Exercise goal:
Keep only the lines that hold the string "title", filtering out the rest of the entries below.

Material for this exercise:

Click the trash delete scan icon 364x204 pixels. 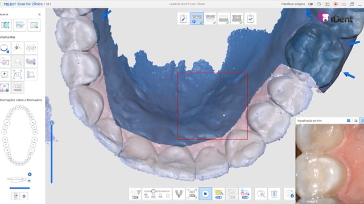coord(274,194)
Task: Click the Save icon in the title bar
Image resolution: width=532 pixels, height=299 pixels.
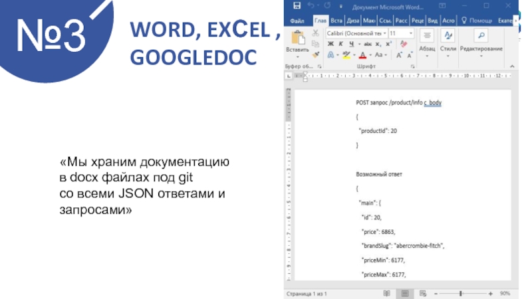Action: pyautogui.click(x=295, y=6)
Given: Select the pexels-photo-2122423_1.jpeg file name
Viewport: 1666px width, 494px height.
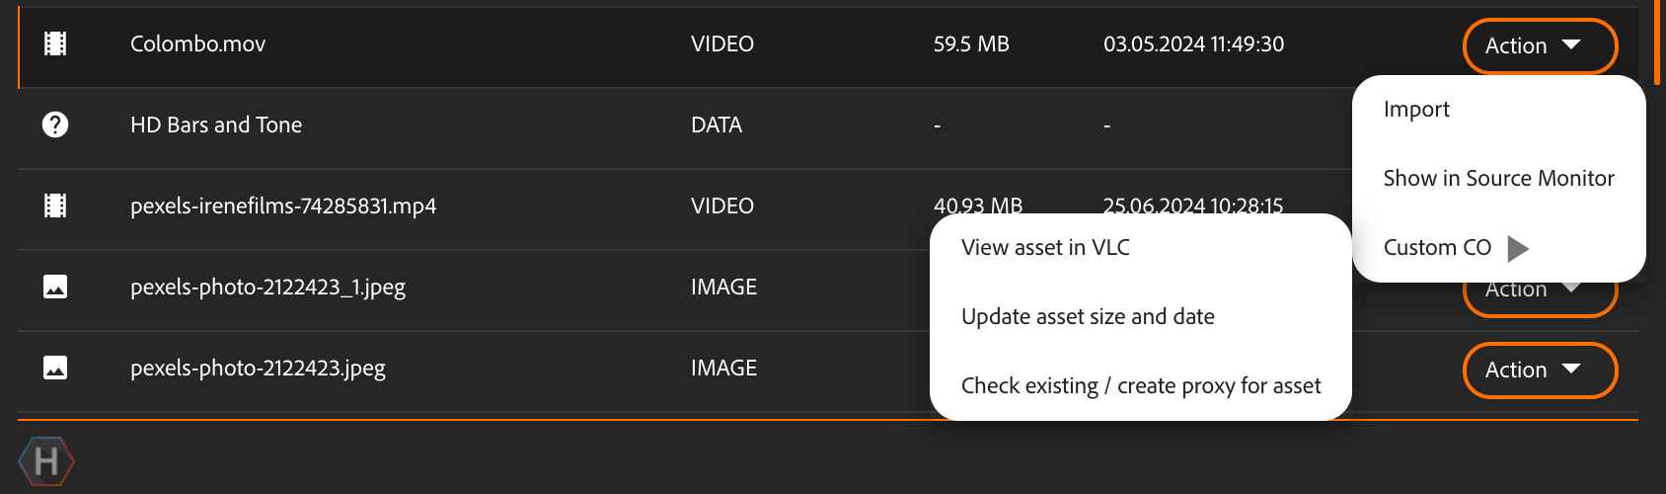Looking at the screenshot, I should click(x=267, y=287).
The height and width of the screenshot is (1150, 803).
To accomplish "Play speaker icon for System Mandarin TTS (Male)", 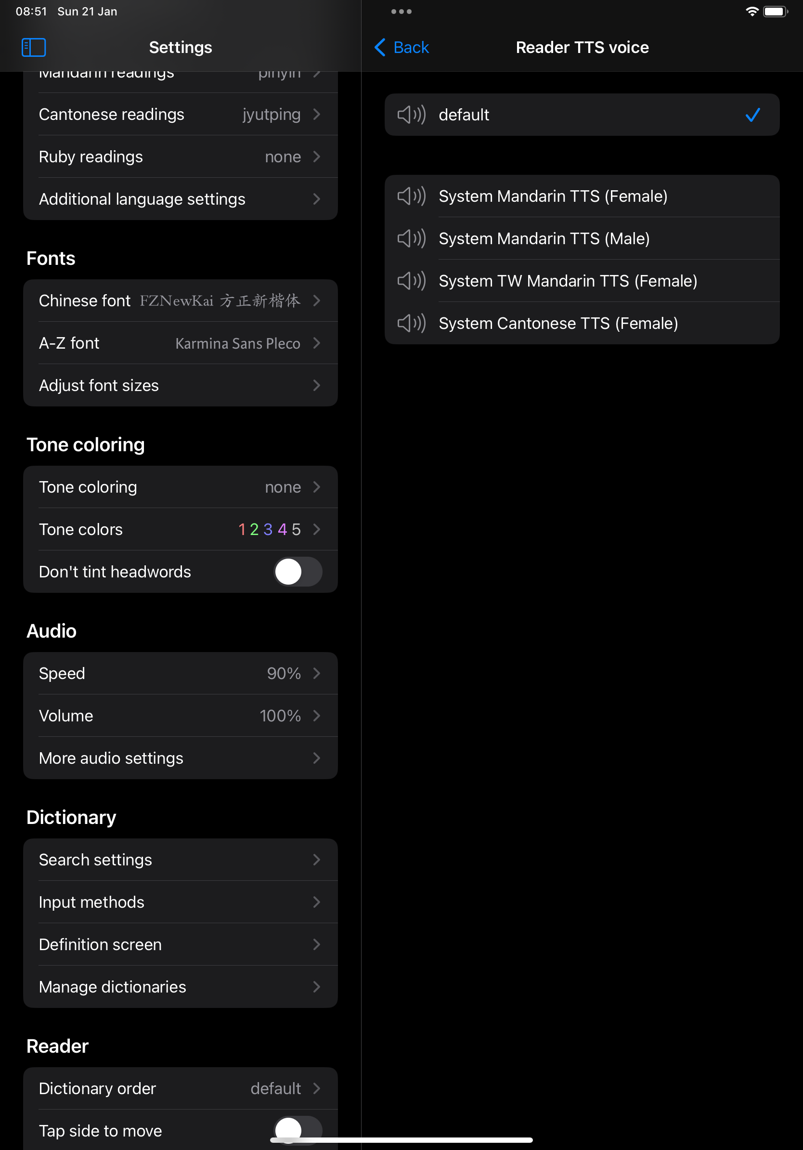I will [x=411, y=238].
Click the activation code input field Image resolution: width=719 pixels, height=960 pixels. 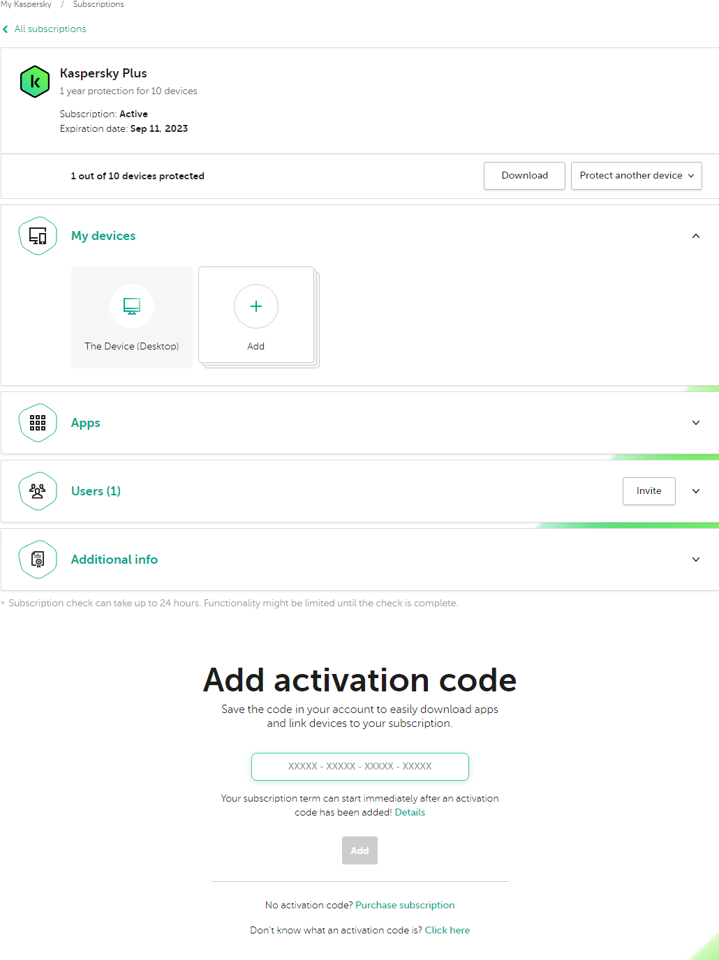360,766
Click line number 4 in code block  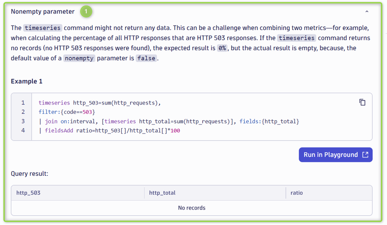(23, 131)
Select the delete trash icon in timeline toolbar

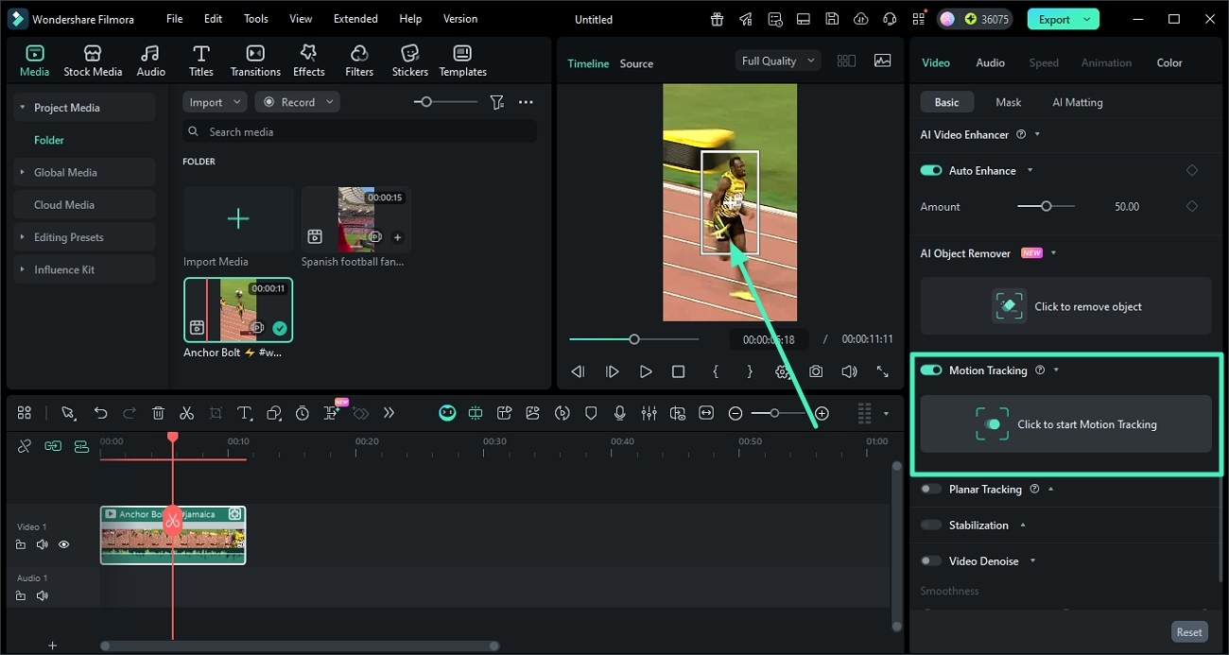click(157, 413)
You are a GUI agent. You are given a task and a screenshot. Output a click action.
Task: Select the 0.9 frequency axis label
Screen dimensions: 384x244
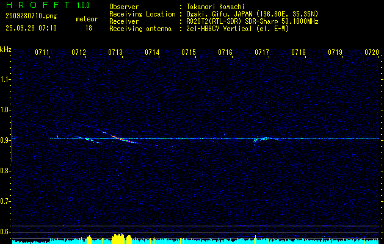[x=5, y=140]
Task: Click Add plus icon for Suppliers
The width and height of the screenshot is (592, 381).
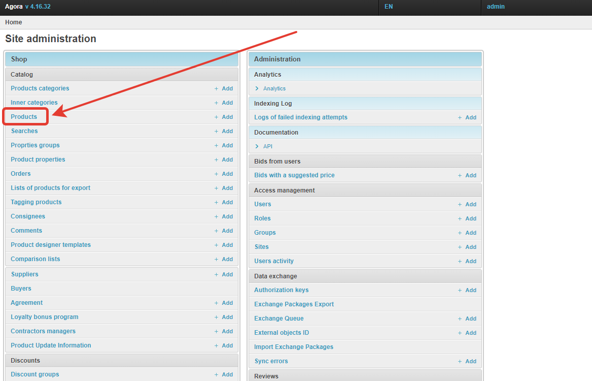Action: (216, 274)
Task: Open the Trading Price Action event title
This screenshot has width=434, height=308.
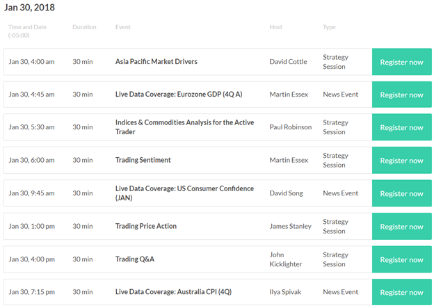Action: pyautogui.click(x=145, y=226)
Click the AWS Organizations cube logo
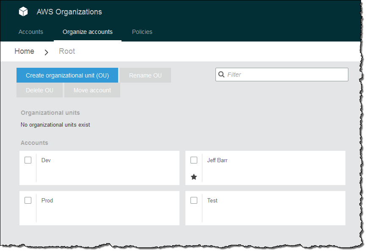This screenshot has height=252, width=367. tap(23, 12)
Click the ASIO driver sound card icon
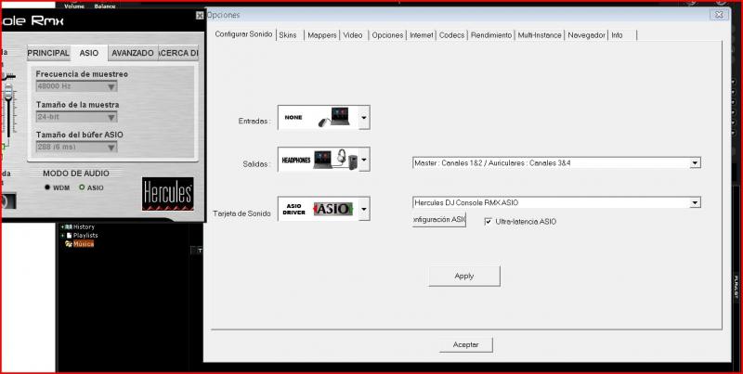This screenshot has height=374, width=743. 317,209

Solution to this task:
Task: Click the Save icon in the title bar
Task: Open the Trading Price Action event title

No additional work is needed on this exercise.